Tesla left its devoted following of retail investors in the lurch over plans for an upcoming stock split after missing a key regulatory deadline.
In late March, the company said its board would seek shareholder approval for its second split in two years, but stopped short of providing the concrete ratio. Instead it promised additional details would be provided as part of its “definitive proxy statement”, essentially the agenda for an upcoming annual meeting.
The SEC’s required time limit for filing, however, expired over the weekend, forcing Tesla to warn it would need an extension.
“We currently expect that our definitive proxy statement for the 2022 annual meeting of stockholders will be filed later than the 120th day after the end of the last fiscal year,” it said in an updated regulatory filing made public on Monday.
Coming so soon on the heels of Elon Musk’s $44 billion Twitter bid, the delay reignites an ongoing debate as to whether Musk may be overextending himself.

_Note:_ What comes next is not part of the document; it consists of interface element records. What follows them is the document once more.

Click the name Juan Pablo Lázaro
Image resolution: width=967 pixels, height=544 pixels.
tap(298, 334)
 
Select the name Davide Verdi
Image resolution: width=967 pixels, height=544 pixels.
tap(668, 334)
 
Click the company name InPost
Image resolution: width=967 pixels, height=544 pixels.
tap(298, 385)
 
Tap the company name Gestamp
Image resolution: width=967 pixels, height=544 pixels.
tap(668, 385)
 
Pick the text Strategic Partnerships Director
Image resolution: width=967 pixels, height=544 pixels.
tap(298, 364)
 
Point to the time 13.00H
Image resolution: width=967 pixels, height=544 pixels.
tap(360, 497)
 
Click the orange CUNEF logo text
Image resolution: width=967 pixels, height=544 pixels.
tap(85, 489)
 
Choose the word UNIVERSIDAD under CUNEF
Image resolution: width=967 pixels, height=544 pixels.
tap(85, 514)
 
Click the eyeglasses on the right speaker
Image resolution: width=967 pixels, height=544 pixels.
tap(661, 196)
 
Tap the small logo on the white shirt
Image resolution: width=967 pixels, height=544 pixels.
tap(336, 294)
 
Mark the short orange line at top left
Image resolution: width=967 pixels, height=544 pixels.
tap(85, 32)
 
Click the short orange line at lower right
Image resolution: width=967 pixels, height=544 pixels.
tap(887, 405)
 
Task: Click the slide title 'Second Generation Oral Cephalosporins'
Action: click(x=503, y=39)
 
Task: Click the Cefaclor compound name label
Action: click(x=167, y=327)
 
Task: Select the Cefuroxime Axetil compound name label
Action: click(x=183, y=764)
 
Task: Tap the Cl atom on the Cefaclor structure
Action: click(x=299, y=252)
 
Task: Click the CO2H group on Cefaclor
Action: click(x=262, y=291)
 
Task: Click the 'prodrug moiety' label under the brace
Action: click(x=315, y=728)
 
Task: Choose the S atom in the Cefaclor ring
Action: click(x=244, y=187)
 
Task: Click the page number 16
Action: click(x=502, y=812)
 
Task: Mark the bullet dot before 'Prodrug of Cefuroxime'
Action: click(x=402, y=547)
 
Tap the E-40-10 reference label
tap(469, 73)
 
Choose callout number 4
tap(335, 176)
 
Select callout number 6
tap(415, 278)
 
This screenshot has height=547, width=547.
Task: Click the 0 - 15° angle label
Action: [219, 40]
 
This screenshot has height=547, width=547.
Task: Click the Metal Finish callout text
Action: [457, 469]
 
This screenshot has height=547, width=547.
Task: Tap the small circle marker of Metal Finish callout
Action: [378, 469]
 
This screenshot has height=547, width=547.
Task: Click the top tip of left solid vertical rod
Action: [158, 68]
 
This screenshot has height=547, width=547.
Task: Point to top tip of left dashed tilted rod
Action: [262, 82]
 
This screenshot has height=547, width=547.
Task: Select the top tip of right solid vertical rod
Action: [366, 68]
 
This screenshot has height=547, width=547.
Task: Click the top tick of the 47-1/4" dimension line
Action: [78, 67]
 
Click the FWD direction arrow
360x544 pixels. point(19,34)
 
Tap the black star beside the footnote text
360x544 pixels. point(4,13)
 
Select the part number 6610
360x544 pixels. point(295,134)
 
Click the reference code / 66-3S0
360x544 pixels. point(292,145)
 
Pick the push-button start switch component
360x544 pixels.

Apart from retweeting Tesla’s official announcement that the AGM will take place on Aug. 4, the workaholic CEO has focused his recent social media postings on the broader political fallout of his high-profile takeover.
A Reuters report from Monday citing informed sources suggests Musk is currently in negotiations with large investment firms and high-net-worth individuals about taking on more financing for his Twitter deal in order to tie up less of his personal wealth. Last week he sold roughly 9.64 million shares, worth around $8.5 billion, to help fund his plans for the social media platform.
No direct effect
Details on the stock split—which does nothing but optically lower the price of each share—is key for many, because Tesla is beloved chiefly among retail investors.
Vanda Research named it as one of the top ten favorites of small shareholders alongside names like Apple, Chinese EV maker NIO, data miner Palantir, and meme stock AMC Entertainment.
By comparison, portfolio managers generally pay little heed to stock splits as they have no direct effect on either a company’s underlying fundamentals or its valuation.
According to data from Nasdaq, institutionals own only about 42% of Tesla versus, for example, 78% for Meta, another mega-cap tech stock with a dominant shareholder as its CEO.
A lot of that has to do with Tesla’s stratospheric price-to-earnings multiples that has attracted big name short sellers like Kynikos Associates’ Jim Chanos, Greenlight Capital’s David Einhorn, and Michael Burry of The Big Short fame.
At its current price of $902.94, Tesla trades at a very aggressive 73 times consensus 2022 estimates. It is set to open Tuesday roughly flat, in line with minor gains in Nasdaq futures.
The stock split would be the EV pioneer’s second. In August 2020, the company issued four new shares for each existing one investors owned.